Source document ::
◇ ◇ ◇ ◇ ◇

All the world may be a stage, and the men and women merely players, but Abbotsford Children’s Theatre believes kids deserve their moment in the spotlight, too. That’s why the organization—which welcomes young actors from ages eight to 18—provides a positive environment in which they can hone their skills.
Founder and Artistic Director Freddy Latham started the program after she searched—but couldn’t find—for an artistic outlet for her then-nine-year-old daughter. So, she rented a space and put an article in the local paper, and Abbotsford Children’s Theatre was born.
In the beginning, Latham directed and produced all of the plays, with occasional help from a parent or friend. But the program has grown in size, and in the complexity of productions, so now ACT has a resident director, Leslie Kemp, as well as an assistant, Miranda Martin. Still, Latham directs occasionally: in the upcoming season, she’ll direct Snow White. “I’m looking forward to being in the director’s chair again,” she says.
Of all the things different aspects of the theatre experience, Latham most enjoys interacting with young actors—many of whom, when they start, have no idea how much work is involved. Not only must they learn lines, but also blocking (where to stand), character development, and the art of interacting with others on stage. “It’s rewarding to see their growth as they learn these steps,” she says.
Being part of ACT benefits young actors in many areas: they connect with others who are interested in acting, make new friends, and learn valuable life skills—like focus, concentration and team work. “Theatre is about discipline and commitment to the role and to the group process,” says Latham. “The skills learned in acting help actors in their life roles—both in their occupations and eventually, as parents.”

◇ ◇ ◇ ◇ ◇

Given records ::
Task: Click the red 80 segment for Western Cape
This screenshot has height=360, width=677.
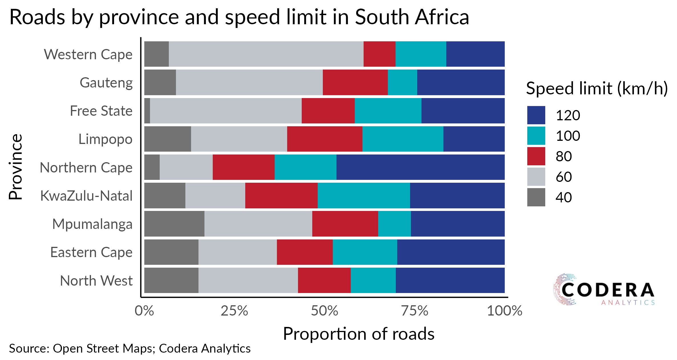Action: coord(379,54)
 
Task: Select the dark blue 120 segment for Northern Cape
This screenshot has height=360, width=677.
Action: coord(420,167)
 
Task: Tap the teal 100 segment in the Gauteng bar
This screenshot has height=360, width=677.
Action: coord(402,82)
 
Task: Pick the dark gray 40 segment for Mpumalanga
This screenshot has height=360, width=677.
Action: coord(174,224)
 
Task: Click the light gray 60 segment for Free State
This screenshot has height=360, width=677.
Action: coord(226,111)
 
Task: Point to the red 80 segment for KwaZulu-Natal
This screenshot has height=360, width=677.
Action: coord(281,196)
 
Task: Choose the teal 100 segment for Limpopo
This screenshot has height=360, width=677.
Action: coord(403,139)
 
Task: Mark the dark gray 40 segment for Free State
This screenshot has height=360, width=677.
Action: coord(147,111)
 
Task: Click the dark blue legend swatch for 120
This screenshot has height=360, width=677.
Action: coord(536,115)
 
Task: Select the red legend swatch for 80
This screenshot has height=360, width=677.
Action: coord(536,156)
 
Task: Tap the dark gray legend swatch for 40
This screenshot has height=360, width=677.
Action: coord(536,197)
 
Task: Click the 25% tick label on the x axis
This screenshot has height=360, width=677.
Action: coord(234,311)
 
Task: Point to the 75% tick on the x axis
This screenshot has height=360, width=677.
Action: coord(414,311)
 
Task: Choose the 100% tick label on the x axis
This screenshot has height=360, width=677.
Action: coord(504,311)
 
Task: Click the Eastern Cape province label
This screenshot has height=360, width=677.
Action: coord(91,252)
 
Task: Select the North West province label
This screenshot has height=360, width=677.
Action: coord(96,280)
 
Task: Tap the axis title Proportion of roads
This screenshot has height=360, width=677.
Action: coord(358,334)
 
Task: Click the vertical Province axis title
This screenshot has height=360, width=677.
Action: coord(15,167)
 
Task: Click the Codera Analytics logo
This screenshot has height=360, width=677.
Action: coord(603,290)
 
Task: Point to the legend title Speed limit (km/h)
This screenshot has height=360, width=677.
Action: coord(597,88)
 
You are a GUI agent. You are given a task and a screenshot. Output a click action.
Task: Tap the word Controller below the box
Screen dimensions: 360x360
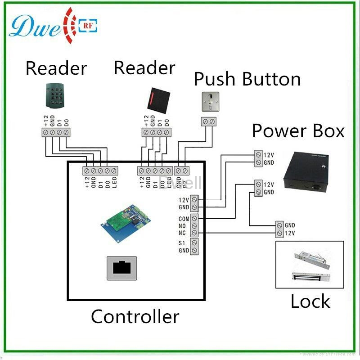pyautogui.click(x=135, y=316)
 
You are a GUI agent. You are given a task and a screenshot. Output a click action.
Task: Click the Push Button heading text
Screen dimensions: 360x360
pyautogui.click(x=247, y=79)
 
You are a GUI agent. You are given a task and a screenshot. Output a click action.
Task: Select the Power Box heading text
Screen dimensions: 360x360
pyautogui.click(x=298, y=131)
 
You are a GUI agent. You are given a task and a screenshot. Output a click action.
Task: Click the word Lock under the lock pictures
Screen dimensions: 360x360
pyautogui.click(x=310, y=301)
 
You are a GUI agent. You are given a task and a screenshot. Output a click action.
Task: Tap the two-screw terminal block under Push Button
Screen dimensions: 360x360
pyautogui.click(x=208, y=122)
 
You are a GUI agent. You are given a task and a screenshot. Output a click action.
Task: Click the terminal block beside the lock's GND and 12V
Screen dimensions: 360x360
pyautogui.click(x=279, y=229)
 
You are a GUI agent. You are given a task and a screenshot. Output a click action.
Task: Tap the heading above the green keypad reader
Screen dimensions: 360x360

◇ ◇ ◇ ◇ ◇

Written exercise A :: Write out the records from the start through the line containing "Action: coord(358,334)", with "segment" replaced by "section" and nothing else changed. Leave the pictures out.
Written exercise B :: Extend the article about Abbotsford Children's Theatre, picking up after its last sentence.

Exercise output A ::
Task: Click the red 80 section for Western Cape
This screenshot has height=360, width=677.
Action: coord(379,54)
 
Task: Select the dark blue 120 section for Northern Cape
This screenshot has height=360, width=677.
Action: coord(420,167)
 
Task: Tap the teal 100 section in the Gauteng bar
This screenshot has height=360, width=677.
Action: coord(402,82)
 
Task: Pick the dark gray 40 section for Mpumalanga
This screenshot has height=360, width=677.
Action: coord(174,224)
 
Task: Click the light gray 60 section for Free State
This screenshot has height=360, width=677.
Action: coord(226,111)
 
Task: Point to the red 80 section for KwaZulu-Natal
This screenshot has height=360, width=677.
Action: coord(281,196)
 
Task: Choose the teal 100 section for Limpopo
This screenshot has height=360, width=677.
Action: coord(403,139)
 
Task: Mark the dark gray 40 section for Free State
This screenshot has height=360, width=677.
Action: coord(147,111)
 
Task: Click the dark blue legend swatch for 120
This screenshot has height=360, width=677.
Action: coord(536,115)
 
Task: Select the red legend swatch for 80
This screenshot has height=360, width=677.
Action: coord(536,156)
 
Task: Tap the dark gray legend swatch for 40
This screenshot has height=360, width=677.
Action: coord(536,197)
 
Task: Click the 25% tick label on the x axis
This screenshot has height=360, width=677.
Action: coord(234,311)
 
Task: Point to the 75% tick on the x axis
This screenshot has height=360, width=677.
Action: coord(414,311)
 
Task: Choose the 100% tick label on the x axis
This screenshot has height=360, width=677.
Action: coord(504,311)
 
Task: Click the Eastern Cape province label
This screenshot has height=360, width=677.
Action: coord(91,252)
 
Task: Select the North West province label
This screenshot has height=360, width=677.
Action: coord(96,280)
 
Task: Tap the axis title Proportion of roads
This screenshot has height=360, width=677.
Action: coord(358,334)

Exercise output B ::
A registered charity, ACT relies on support from within the community. From businesses that sell tickets, to the parents and local newspapers that help promote the shows, the Abbotsford community has, says Latham, been very supportive.
To fulfill the organization’s mandate to offer theatre experiences for young audiences, each season ACT devotes four performances exclusively to school-aged children. “As an educator, I believe in supporting kids in whatever capacity I can,” says Latham, who taught drama in the Abbotsford School District for 15 years. “I believe in the principle of paying it forward, so we’re doing our part to keep the arts alive.
“I believe there’s an artist within all of us,” she continues, “whether it is visual or performing arts. The arts give freedom of expression, teach us about ourselves and often help us make sense of a complicated world.”
Is your child interested in acting? Auditions will be held June 7 for the 2011-12 season, featuring two shows: Best Christmas Pageant Ever in December, and Snow White in April. For more information, or to set up an audition, please email firstname.lastname@example.org or visit Abbotsford Children’s Theatre’s website at www.abbotsfordchildrenstheatre.org.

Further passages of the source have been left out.